しかし、ここで考えなければならないことがあります。
それは、
「採用できたから安心ではない」
ということです。
せっかく採用した職員が数か月で退職してしまえば、採用にかけた費用や時間は十分な成果を生みません。
また、新人職員の教育を担当した現場職員の負担も大きくなります。
さらに、退職者が出ることで既存職員の業務負担が増え、連鎖的な離職につながる可能性もあります。
人手不足の時代だからこそ、採用活動だけでなく、
「今いる職員が辞めない職場づくり」
に力を入れることが重要です。
職員同士のコミュニケーション、新人職員へのフォロー体制、相談しやすい職場環境など、離職防止に向けた取り組みは施設運営の土台となります。

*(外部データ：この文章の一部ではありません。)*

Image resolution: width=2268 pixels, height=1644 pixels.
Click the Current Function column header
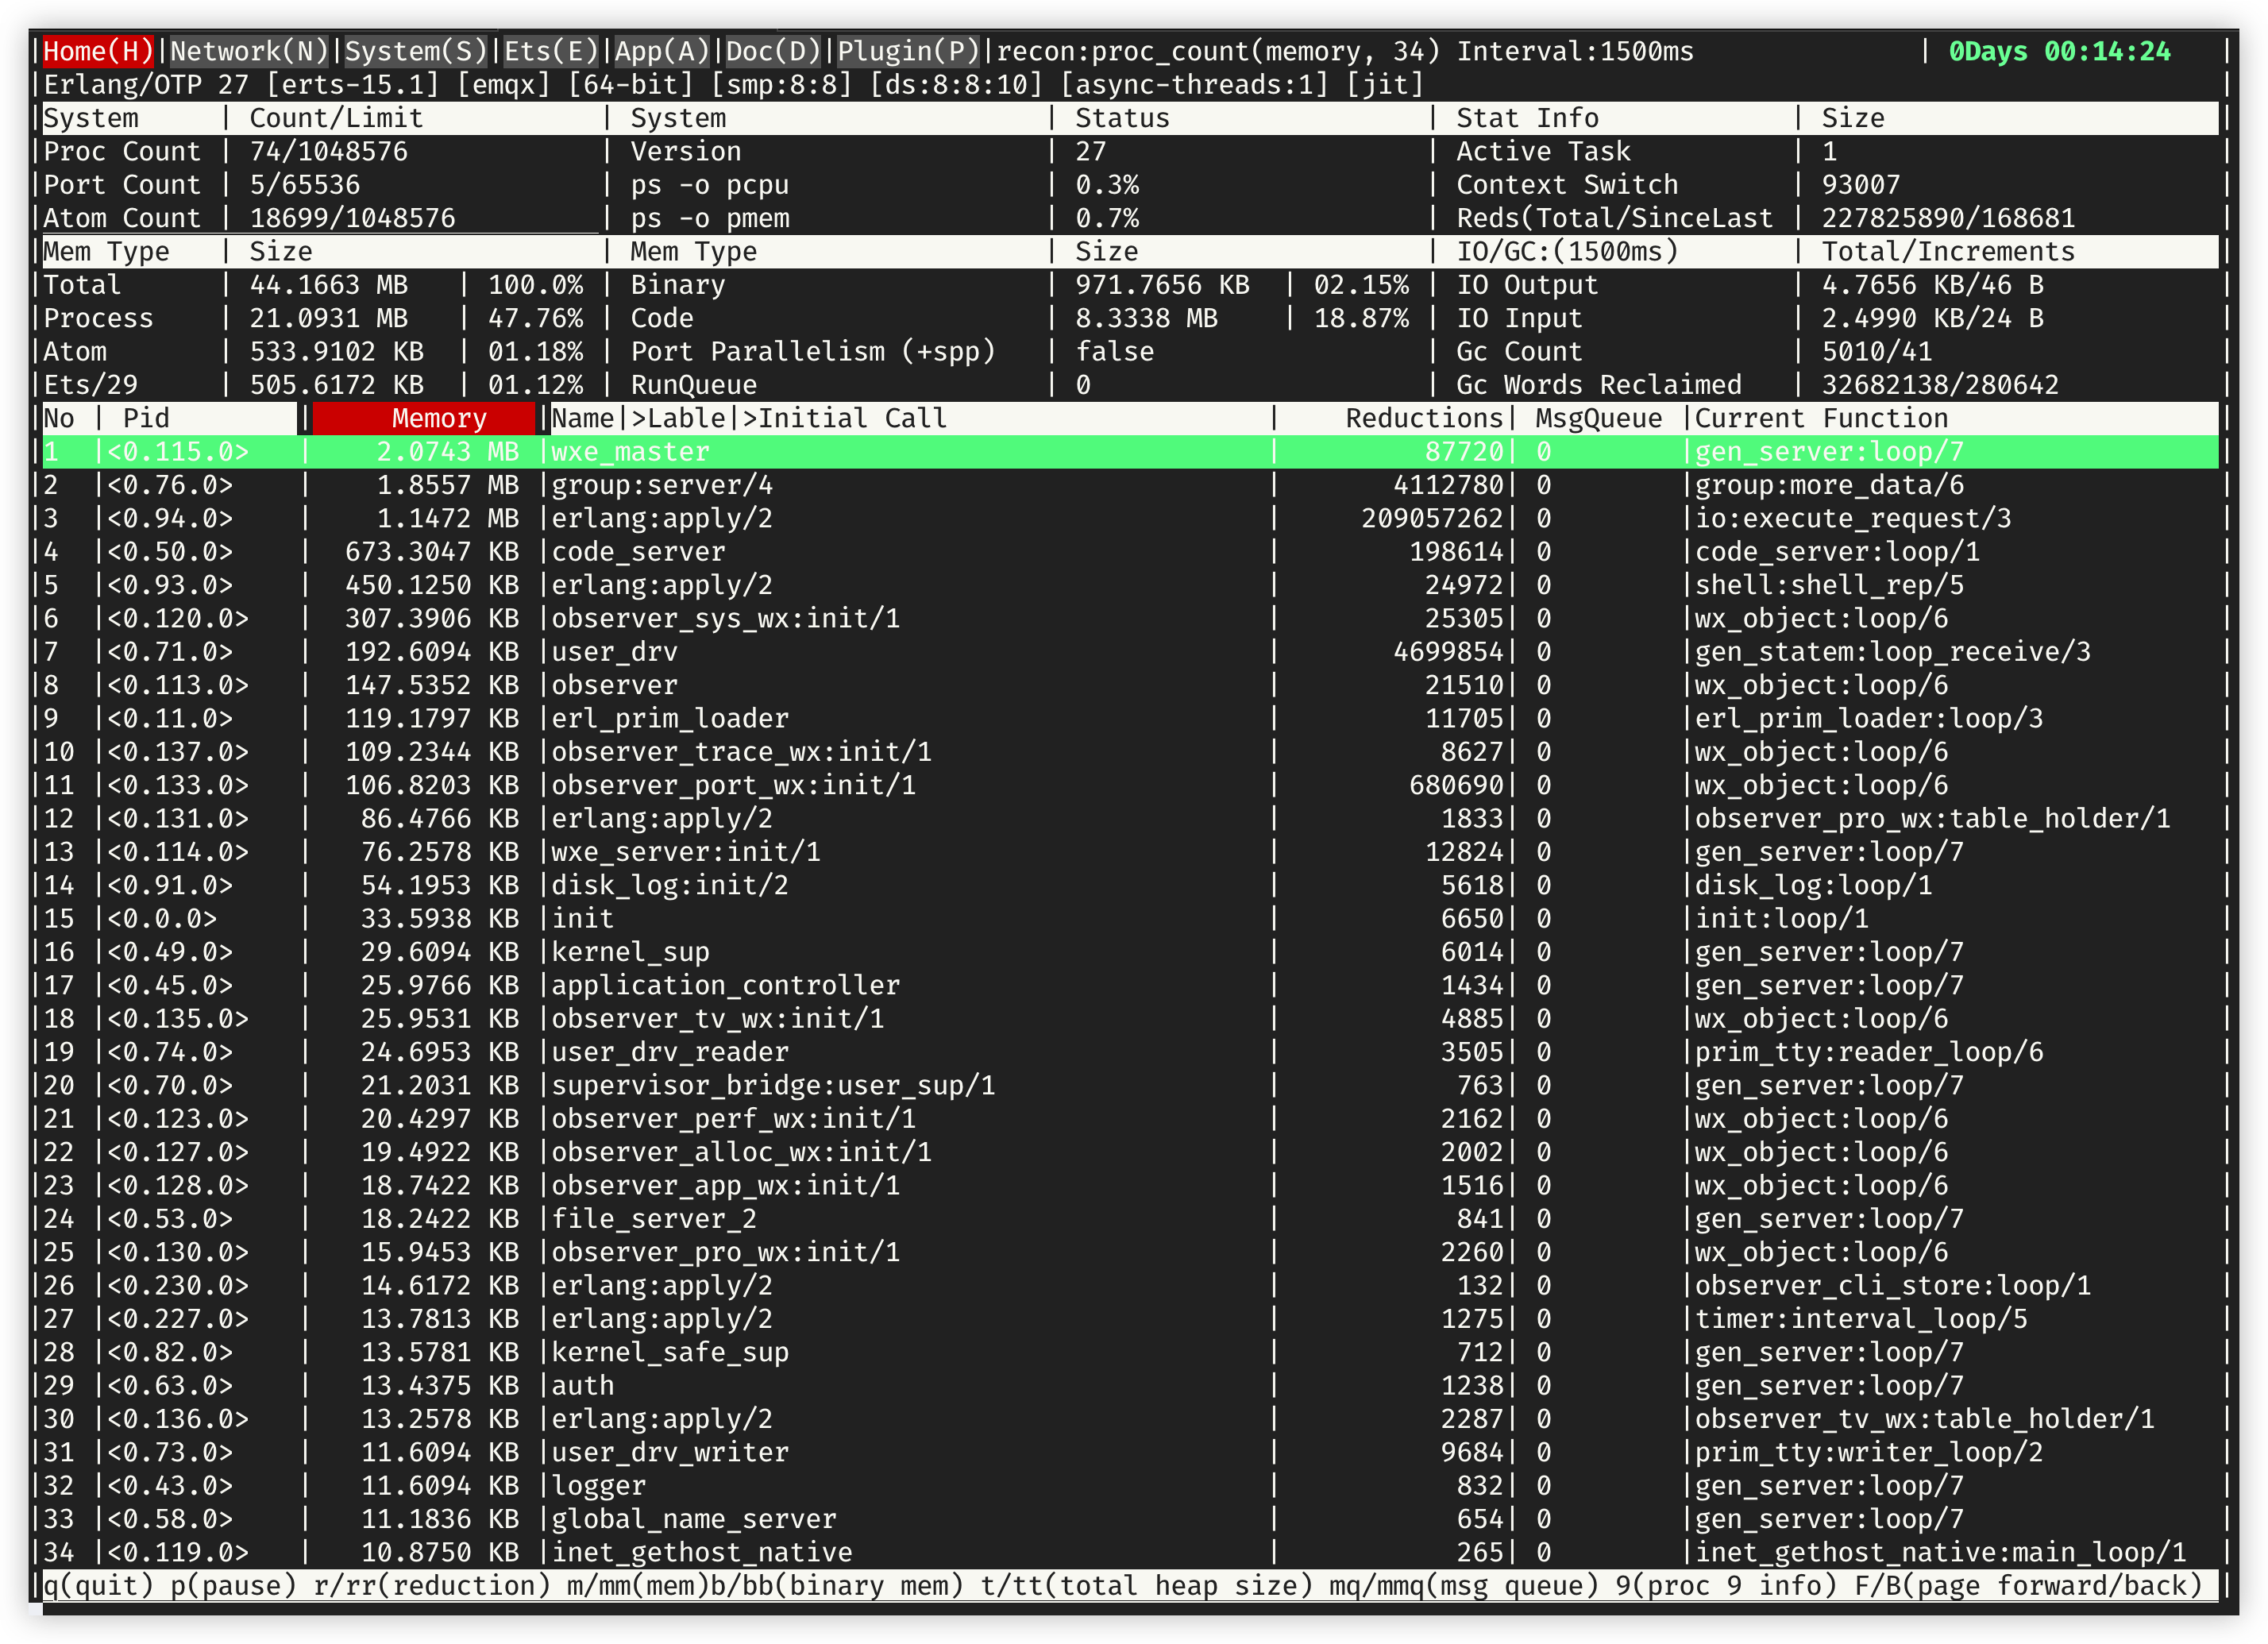[1820, 418]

また、介護事業所においては職員配置が基準を下回ることで減算の対象となる場合があります。
利用者へのサービス提供だけでなく、事業所経営の観点からも、人員の安定確保は重要な課題です。
採用に力を入れることはもちろん大切です。
しかし、これからの時代は、
「どう採用するか」だけでなく、「どう定着してもらうか」
を考える必要があります。
職員が安心して働き続けられる環境づくりは、採用費の削減だけでなく、サービスの質の向上や安定した事業運営にもつながります。
人手不足の時代だからこそ、採用と同じくらい離職防止にも目を向けてみてはいかがでしょうか。